Helicopters are incredibly difficult to fly. When you see a helicopter hovering in place, the highly trained pilot inside is using both hands, both feet, and a great deal of concentration to make that happen.
Tom Cruise had to train for over 2,000 flying hours in order to fly a helicopter in Mission: Impossible - Fallout, even though his character supposedly had little or no prior experience. In real life, if someone with no experience threw the pilot out of a helicopter and took the controls, they'd be dead within seconds.
Sikorsky is trying to make it so easy to fly a helicopter that almost anyone can do it:
What Sikorsky has developed is more than just a little autonomy, though.

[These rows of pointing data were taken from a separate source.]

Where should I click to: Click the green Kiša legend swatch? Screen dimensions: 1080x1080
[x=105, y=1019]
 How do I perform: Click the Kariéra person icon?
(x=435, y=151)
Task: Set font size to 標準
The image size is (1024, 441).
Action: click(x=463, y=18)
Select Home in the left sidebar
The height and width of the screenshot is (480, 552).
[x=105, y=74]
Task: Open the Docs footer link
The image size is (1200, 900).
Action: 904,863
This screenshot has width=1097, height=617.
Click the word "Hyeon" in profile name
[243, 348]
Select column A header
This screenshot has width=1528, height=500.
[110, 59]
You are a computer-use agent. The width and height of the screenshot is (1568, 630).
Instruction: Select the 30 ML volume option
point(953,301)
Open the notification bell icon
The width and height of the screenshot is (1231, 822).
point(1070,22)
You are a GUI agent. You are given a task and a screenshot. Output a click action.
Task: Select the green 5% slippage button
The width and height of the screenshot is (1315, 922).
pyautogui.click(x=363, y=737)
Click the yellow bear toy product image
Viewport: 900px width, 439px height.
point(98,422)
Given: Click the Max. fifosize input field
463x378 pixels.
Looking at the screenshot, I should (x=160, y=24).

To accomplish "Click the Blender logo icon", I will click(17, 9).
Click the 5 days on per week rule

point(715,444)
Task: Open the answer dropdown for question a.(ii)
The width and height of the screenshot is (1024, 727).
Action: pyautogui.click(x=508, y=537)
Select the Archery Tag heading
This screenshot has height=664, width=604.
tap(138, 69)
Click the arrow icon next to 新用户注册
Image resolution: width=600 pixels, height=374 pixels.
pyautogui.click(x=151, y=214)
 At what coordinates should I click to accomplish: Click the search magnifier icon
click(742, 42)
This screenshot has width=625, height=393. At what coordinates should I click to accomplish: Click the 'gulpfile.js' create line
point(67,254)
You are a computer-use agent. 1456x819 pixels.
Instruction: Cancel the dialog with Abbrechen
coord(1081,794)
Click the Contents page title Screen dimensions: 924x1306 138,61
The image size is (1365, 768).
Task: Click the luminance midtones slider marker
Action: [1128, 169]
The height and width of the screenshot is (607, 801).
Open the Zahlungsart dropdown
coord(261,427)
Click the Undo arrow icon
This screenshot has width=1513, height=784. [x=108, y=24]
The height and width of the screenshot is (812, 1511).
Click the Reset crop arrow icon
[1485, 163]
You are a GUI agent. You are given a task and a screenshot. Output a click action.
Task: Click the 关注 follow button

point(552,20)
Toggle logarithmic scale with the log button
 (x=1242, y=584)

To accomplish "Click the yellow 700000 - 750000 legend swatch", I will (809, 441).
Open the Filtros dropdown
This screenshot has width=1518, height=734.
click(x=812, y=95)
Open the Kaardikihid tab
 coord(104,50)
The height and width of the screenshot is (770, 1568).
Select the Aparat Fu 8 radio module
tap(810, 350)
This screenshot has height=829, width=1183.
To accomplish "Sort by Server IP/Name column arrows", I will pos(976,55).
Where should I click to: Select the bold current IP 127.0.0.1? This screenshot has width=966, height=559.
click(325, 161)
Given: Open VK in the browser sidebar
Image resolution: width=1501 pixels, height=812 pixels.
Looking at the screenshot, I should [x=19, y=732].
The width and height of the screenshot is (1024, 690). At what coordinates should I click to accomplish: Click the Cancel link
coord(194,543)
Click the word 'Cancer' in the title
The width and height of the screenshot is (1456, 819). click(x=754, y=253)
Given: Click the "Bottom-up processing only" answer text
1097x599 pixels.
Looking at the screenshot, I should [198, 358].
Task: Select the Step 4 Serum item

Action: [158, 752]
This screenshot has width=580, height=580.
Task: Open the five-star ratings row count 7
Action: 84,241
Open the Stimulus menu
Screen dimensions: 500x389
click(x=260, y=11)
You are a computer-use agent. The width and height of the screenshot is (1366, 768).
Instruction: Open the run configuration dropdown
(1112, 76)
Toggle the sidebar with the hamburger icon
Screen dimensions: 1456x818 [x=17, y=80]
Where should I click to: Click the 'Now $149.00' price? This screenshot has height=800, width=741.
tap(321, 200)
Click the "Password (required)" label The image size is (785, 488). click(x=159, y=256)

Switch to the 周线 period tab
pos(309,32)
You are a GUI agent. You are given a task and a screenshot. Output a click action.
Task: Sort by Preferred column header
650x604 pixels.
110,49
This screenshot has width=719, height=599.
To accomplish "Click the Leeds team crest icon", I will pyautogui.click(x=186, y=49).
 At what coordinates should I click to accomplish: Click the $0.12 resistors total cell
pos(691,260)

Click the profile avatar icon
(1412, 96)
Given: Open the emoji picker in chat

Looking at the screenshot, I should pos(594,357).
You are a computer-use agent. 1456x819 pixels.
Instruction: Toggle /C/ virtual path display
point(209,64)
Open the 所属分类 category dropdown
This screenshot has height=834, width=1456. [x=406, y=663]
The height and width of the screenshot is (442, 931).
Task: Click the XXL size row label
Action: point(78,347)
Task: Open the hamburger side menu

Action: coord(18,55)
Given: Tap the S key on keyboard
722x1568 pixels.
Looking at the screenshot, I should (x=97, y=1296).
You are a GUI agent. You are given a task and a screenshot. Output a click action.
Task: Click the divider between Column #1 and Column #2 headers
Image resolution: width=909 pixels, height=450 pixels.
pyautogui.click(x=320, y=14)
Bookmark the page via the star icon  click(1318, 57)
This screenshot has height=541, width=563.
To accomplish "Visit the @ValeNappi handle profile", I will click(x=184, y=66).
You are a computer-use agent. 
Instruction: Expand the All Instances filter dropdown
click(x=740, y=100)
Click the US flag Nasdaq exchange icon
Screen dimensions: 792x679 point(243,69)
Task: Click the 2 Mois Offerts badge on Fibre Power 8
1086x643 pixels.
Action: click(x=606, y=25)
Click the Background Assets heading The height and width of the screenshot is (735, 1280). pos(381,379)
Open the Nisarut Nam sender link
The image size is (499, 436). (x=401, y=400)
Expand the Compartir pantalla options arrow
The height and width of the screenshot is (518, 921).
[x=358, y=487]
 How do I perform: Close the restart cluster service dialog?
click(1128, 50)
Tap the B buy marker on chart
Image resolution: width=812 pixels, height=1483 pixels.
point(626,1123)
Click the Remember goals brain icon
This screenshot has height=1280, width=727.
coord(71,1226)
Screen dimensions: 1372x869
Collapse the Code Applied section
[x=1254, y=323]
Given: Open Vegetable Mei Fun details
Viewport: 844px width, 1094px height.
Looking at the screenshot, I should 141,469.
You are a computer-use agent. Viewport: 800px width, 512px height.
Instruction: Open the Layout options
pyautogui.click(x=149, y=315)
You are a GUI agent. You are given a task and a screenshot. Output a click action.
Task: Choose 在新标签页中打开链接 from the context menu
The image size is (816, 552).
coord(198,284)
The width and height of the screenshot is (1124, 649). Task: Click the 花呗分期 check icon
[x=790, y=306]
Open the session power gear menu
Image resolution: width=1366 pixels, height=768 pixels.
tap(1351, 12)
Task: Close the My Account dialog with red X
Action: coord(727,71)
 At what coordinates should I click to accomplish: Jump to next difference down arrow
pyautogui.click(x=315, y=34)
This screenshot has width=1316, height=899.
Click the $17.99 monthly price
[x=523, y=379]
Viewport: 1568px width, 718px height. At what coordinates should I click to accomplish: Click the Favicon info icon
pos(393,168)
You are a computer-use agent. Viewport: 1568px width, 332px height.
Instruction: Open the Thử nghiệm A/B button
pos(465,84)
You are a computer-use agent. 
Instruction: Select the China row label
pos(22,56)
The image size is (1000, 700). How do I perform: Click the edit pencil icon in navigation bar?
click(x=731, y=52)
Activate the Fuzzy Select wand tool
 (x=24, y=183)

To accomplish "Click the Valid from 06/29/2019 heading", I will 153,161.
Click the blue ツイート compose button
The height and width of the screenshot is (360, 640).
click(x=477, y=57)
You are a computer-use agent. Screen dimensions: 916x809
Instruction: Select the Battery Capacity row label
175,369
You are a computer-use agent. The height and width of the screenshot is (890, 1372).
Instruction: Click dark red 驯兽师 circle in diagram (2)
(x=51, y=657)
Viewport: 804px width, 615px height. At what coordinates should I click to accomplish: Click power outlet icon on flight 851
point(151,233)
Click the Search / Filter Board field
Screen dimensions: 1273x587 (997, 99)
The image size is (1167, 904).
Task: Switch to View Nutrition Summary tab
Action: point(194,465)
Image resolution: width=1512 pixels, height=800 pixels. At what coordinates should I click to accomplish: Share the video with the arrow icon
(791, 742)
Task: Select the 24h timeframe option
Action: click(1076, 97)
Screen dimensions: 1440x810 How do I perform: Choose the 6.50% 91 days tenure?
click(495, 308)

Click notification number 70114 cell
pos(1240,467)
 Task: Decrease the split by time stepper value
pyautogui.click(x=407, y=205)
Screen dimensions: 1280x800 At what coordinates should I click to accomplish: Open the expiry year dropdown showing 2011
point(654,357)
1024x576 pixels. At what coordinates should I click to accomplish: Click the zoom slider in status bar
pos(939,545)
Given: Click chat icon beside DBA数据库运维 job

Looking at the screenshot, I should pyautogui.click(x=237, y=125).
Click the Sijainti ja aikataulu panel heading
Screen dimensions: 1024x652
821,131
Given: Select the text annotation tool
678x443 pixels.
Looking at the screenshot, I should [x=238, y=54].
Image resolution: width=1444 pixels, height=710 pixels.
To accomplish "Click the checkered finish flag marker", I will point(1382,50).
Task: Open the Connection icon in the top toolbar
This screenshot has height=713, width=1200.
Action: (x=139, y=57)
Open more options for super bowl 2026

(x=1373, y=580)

The innovation team has built a fascinating, complex sort of hybrid system that makes flying a helicopter so simple that they let me try it after barely 45 minutes on a simulator. What shocks me the most once I’m up in the air is how easy everything is. Sikorsky has put enough work into this tech — on both the flight control and the user interface side — that it was easier to fly than a DJI drone.
The Sikorsky Autonomy Research Aircraft (SARA) uses LIDAR and computer vision to see the ground and nearby objects. Instead of the three-control layout of a normal helicopter (cyclic, collective, and pedals), the SARA uses a simplified joystick and a touchscreen tablet that lets you simply tap on a map where the helicopter should go. The computer does most of the work.
Ward gives me a minute to get used to the sensitivity of the inceptors. He tells me to move the helicopter a few hundred feet to our right over the runway number and to point the nose to the south. I tilt the joystick a few degrees, roll the wheel on the lever to my left, and we glide over the pavement. In one fluid movement — and on my first try — I pull off a move that would have taken countless hours to learn and a lot more nerve if I were using the helicopter’s usual controls.
Sikorsky hopes their autonomous flight technology will be useful for things like autonomous taxi services and the military. They also believe the tech they're creating can eventually translate to other types of aircraft beyond helicopters.